La educación de niños, adolescentes y jóvenes, es entre todos los oficios públicos, el
más serio de ellos. Así lo decía la sabiduría de la antigüedad. Así sigue siendo hoy.
Debemos recordar que nuestros niños y adolescentes están en un tránsito difícil y
riesgoso hacia su verdadera estatura humana.
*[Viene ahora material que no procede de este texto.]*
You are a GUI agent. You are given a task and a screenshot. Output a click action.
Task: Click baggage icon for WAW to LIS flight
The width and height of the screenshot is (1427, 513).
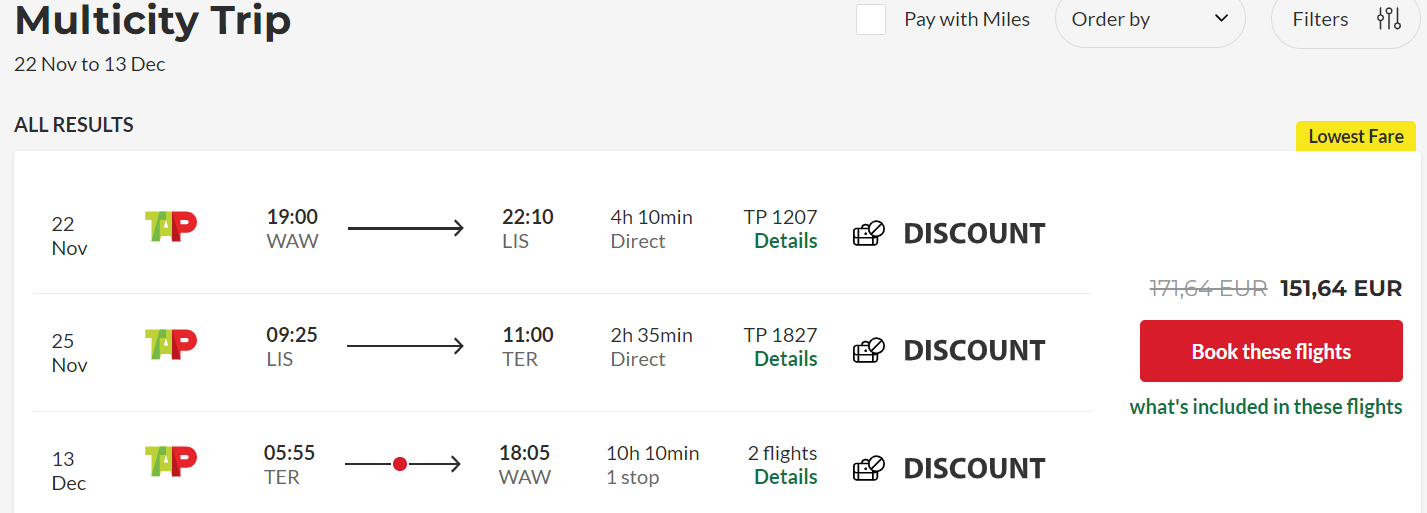(x=869, y=233)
Es preciso educar dando testimonio de que
lo que es bueno, grande y hermoso tiene el precio del esfuerzo, a veces de la oscuridad y
la renuncia al propio gusto.
El Prefacio de la Misa de hoy, que nos habla del misterio de la transfiguración de
Cristo, puede darnos un mensaje válido e inspirador para la tarea educativa: “Él mismo,
después de anunciar su muerte a los discípulos, les reveló el esplendor de su gloria en la
montaña santa, para mostrar, con el testimonio de la Ley y los Profetas, que por la
pasión debía llegar a la gloria de la resurrección”.
Concluyo citando nuevamente al eminente educador San Juan Bosco: “De la sana
educación de la juventud, depende la felicidad de las naciones”.
Con mis mejores deseos para las actividades de este nuevo ciclo lectivo, mientras
imploro sobre todos la bendición de Dios.